1.The Alchemist (Paulo Coehlo) Santiago, an Andalusian shepherd boy, sets out from his home in Spain to the Egyptian desert in search of buried treasure, but through his encounters with a Gypsy woman, a man who calls himself a king, and an Alchemist, he learns the value of the treasures he finds within himself.
2.Kaffir Boy (Mark Mathabane) In this autobiography, Mathabane describes his life growing up in a nonwhite ghetto outside Johannesburg--and how he escaped its horrors. Hard work and faith in education played key roles, and Mathabane eventually won a tennis scholarship to an American university. This is not, needless to say, an opportunity afforded to many of the poor blacks who make up most of South Africa's population. And yet Mathabane reveals their troubled world on these pages in a way that only someone who has lived this life can.
3.The Kite Runner (Khaled Hosseini) The Kite Runner follows the story of Amir, the privileged son of a wealthy businessman in Kabul, and Hassan, the son of Amir's father's servant. As children in the relatively stable Afghanistan of the early 1970s, the boys are inseparable. They spend idyllic days running kites and telling stories of mystical places and powerful warriors until an unspeakable event changes the nature of their relationship forever, and eventually cements their bond in ways neither boy could have ever predicted.
4.The God of Small Things (Arundhati Roy) The God of Small Things is supposedly the story of young twins Rahel and Estha and the rest of their family, but the book feels like a million stories spinning out indefinitely; it is the product of a genius child-mind that takes everything in and transforms it in an alchemy of poetry. The God of Small Things is at once exotic and familiar to the Western reader, written in an English that's completely new and invigorated by the Asian Indian influences of culture and language.
5.Anthem (Ayn Rand) A classic tale of a dark future age of the great "We"—a world that deprives individuals of name, independence, and values. This dystopian novel depicts a man who seeks escape from a society in which individuality has been utterly destroyed.
Summer Reading Projects
These are due the first week of school and will be part of your 1st quarter grade! You must do a project for each book you read.
Main Idea Collage: Use standard poster board for your background. Be sure to use images or objects large enough to be easily seen. Use a minimum of 10 images or objects to represent all or several elements of the book.
Poem: Write a poem about the book or a character. Your poem should be at least 100 words long.
Pack a Project: Find a container that represents something unique about the book (don’t pick just a regular Tupperware container – unless there’s Tupperware in the book, of course). Fill the container with at least 10 objects that represent something about the character or story. You may not use pictures, drawings, or words (objects only).

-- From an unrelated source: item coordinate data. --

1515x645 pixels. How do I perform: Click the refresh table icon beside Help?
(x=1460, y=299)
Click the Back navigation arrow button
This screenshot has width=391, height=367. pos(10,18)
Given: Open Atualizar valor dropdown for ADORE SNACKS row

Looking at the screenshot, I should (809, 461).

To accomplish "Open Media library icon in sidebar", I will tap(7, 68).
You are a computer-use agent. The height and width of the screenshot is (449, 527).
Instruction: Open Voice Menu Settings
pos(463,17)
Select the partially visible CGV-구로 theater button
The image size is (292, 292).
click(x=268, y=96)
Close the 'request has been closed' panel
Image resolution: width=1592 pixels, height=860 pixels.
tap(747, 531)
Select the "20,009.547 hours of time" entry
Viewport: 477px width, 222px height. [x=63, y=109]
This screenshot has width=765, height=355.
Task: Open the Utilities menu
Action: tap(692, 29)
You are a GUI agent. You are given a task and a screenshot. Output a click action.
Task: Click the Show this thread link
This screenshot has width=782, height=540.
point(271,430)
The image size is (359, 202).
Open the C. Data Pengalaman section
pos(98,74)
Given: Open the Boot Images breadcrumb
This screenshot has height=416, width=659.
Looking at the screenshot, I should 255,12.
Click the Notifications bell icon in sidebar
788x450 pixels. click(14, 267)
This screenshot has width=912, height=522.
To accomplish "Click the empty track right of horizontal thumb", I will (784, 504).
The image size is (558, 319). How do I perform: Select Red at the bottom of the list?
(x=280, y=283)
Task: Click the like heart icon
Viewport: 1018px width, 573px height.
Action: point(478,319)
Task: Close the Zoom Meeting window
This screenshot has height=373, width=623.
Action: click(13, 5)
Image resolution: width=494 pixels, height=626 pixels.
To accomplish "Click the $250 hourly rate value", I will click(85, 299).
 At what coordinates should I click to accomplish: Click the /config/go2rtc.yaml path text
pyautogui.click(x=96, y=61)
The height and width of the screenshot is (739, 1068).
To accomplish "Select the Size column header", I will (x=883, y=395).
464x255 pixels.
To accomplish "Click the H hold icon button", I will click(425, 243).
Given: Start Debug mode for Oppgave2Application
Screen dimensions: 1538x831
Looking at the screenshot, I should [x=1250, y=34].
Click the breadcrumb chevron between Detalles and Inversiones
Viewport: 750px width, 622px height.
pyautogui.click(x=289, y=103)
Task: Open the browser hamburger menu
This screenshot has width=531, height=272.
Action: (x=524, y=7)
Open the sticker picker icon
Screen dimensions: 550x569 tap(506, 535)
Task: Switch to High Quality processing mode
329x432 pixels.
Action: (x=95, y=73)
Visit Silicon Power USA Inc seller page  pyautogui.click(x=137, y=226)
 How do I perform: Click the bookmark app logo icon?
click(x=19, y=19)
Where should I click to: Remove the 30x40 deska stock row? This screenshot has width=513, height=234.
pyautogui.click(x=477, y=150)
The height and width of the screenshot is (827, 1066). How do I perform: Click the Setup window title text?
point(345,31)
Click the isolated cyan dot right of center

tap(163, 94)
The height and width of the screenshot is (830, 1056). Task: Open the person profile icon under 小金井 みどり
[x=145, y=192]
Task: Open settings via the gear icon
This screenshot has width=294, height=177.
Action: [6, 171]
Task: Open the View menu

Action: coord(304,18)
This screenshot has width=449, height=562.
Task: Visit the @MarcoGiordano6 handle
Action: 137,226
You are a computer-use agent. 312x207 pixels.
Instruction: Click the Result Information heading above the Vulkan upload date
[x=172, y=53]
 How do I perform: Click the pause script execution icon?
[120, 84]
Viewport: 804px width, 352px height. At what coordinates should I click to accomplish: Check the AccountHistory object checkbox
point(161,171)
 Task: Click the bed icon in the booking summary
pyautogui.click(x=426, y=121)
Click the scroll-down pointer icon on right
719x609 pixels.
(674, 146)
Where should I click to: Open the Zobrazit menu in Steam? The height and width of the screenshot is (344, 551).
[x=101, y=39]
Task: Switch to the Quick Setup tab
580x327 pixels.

Book Jacket: Fold good quality paper to create a book jacket that has a front, spine, back, and flaps. The front cover should contain artwork that represents the book, the title, and author. Place the title, author, and publishing company on the spine. On the back cover, write a summary of the book (using your own words). On the inside front flap, write something about the author. You may look at professionally designed book jackets, but do not copy.
Face Mask: Start with a simple oval shape with eye holes. Use color to say something about the character. Add textures and objects to illustrate the way the character acts and thinks.
Interview: Imagine that you are interviewing one of the characters in the novel. Create a transcript of at least 10 questions and answers.
Diorama: Use a small box (shoebox size) to create a 3-dimensional miniature scene in which characters, animals, and objects are arranged in a setting pertaining to the book.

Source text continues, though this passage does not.